Leslie B. Magoon, Travis L. Hudson and Kenneth E. Peters

1 U.S. Geological Survey, 345 Middlefield Road, MS 969, Menlo Park, California 94025; lmagoon{at}usgs.gov
2 Applied Geology, Inc., 902 Vista del Mar, Sequim, Washington 98382; ageology{at}olypen.com
3 U.S. Geological Survey, 345 Middlefield Road, MS 969, Menlo Park, California 94025; kpeters{at}usgs.gov

Les Magoon is currently an emeritus research geologist on the petroleum system. He worked 8 years for Shell Oil Company in exploration and 32 years with the U.S. Geological Survey. From 1981, he has investigated and popularized the petroleum system through talks, courses, and AAPG Memoir 60, The Petroleum System—From Source to Trap, which received the R. H. Dott, Sr. Award in 1996.Travis L. Hudson is currently a consulting geologist headquartered in Sequim, Washington. He received his Ph.D. in geology from Stanford University in 1976. He worked in the oil patch from 1983 to 1994, when he was director of tectonics and basin analysis at ARCO's research lab in Plano, Texas, and manager of Kuparuk Development and West Extension Geoscience for ARCO Alaska Inc.

Ken Peters researches four-dimensional petroleum system models at the U.S. Geological Survey. He spent 15 years with Chevron and 8 years with Mobil and ExxonMobil and taught courses in petroleum geochemistry and thermal modeling at Chevron, Mobil, ExxonMobil, Oil and Gas Consultants International, University of California at Berkeley, and Stanford University. Ken is principal author of The Biomarker Guide (2005, Cambridge University Press).

Egret-Hibernia(!) is a well-explored petroleum system (3.25 billion barrels oil equivalent [BOE]) located in the Jeanne d'Arc Basin on the Labrador–Newfoundland shelf. Rifting and sediment fill began in the Late Triassic. Egret source rock was deposited in the Late Jurassic at about 153 Ma. After this time, alternating reservoir rock and seal rock were deposited with some syndepositional faulting. By the end of the Early Cretaceous, faults and folds had formed numerous structural traps. For the next 100 m.y., overburden rock thermally matured the source rock when it reached almost 4 km (2.5 mi) burial depth. For 2 km (1.25 mi) below this depth, oil and gas were expelled, until the source was depleted. The expelled petroleum migrated updip to nearby faulted, anticlinal traps, where much of it migrated across faults and upsection to the Hibernia Formation (44% recoverable oil) and Avalon Formation (28%). Accumulation size decreased, and gas content increased from west to east, independent of trap size.
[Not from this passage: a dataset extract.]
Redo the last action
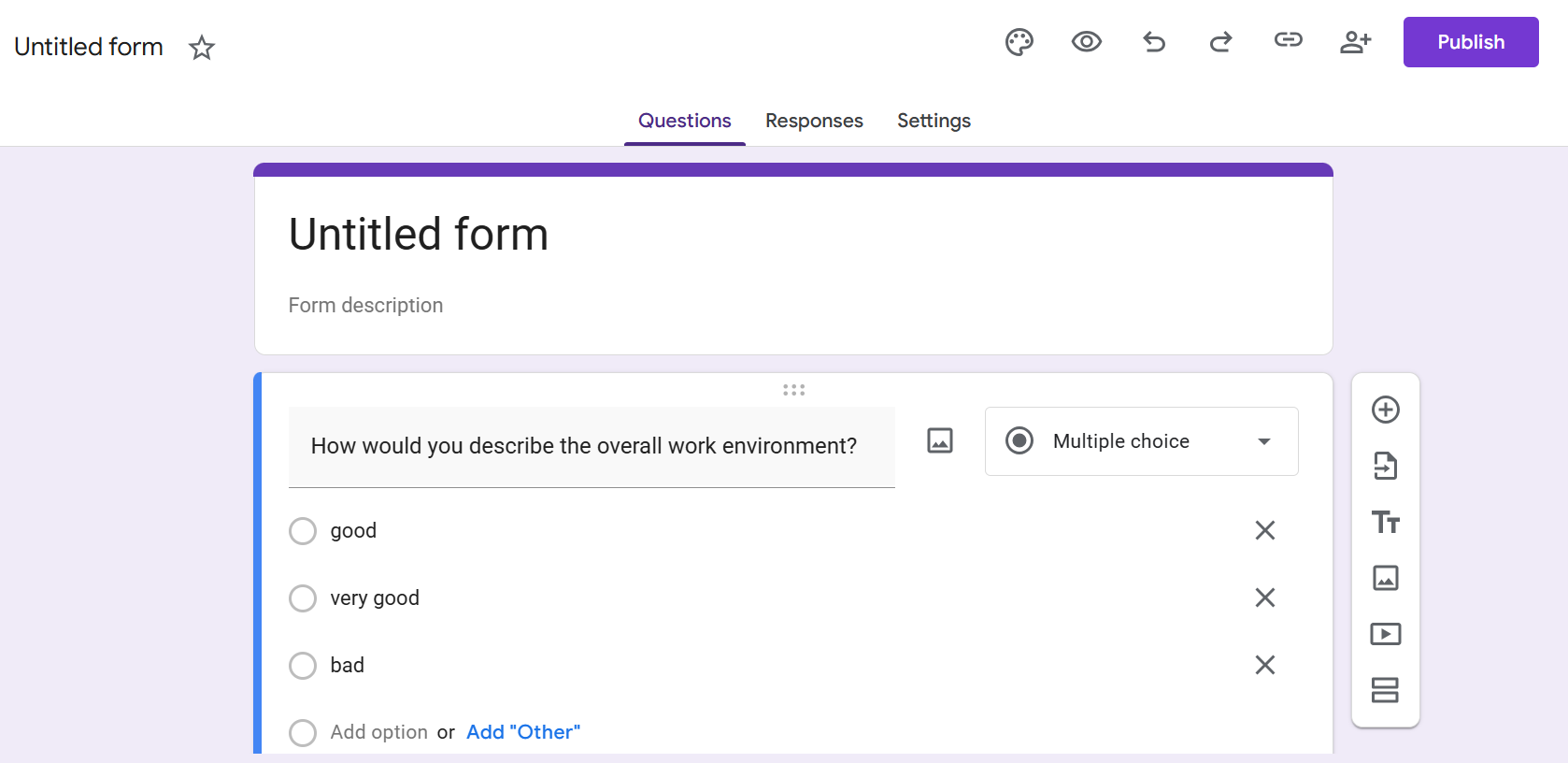This screenshot has height=763, width=1568. (1221, 42)
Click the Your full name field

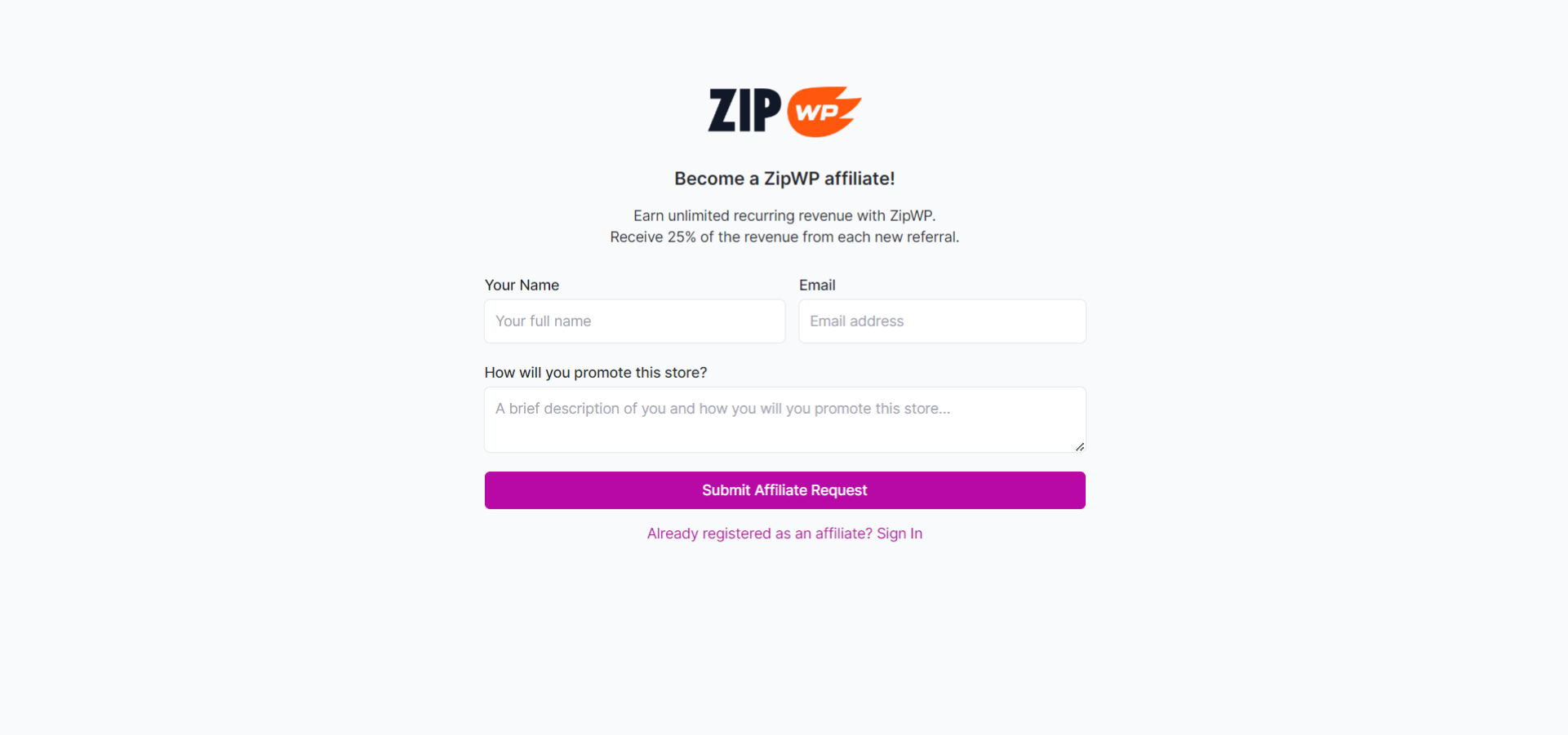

These changes correspond to a decrease in source rock richness and quality from west to east.

Almost all (96%) of the discovered petroleum resides in the Lower Cretaceous or older reservoir rock units. All accumulations found to date are normally pressured in structural traps. Fifty-two exploration wells found eighteen discoveries. Their size ranges from 1.2 to 0.01 billion BOE. Most discoveries were made between 1979 and 1991. The discovery cycle began with larger accumulations and progressed to smaller accumulations. The estimated sizes of the larger accumulations have grown since 1990. Estimated mean value for undiscovered hydrocarbons is 3.8 billion BOE, thereby raising the ultimate size of Egret-Hibernia(!) to 6.19 billion BOE.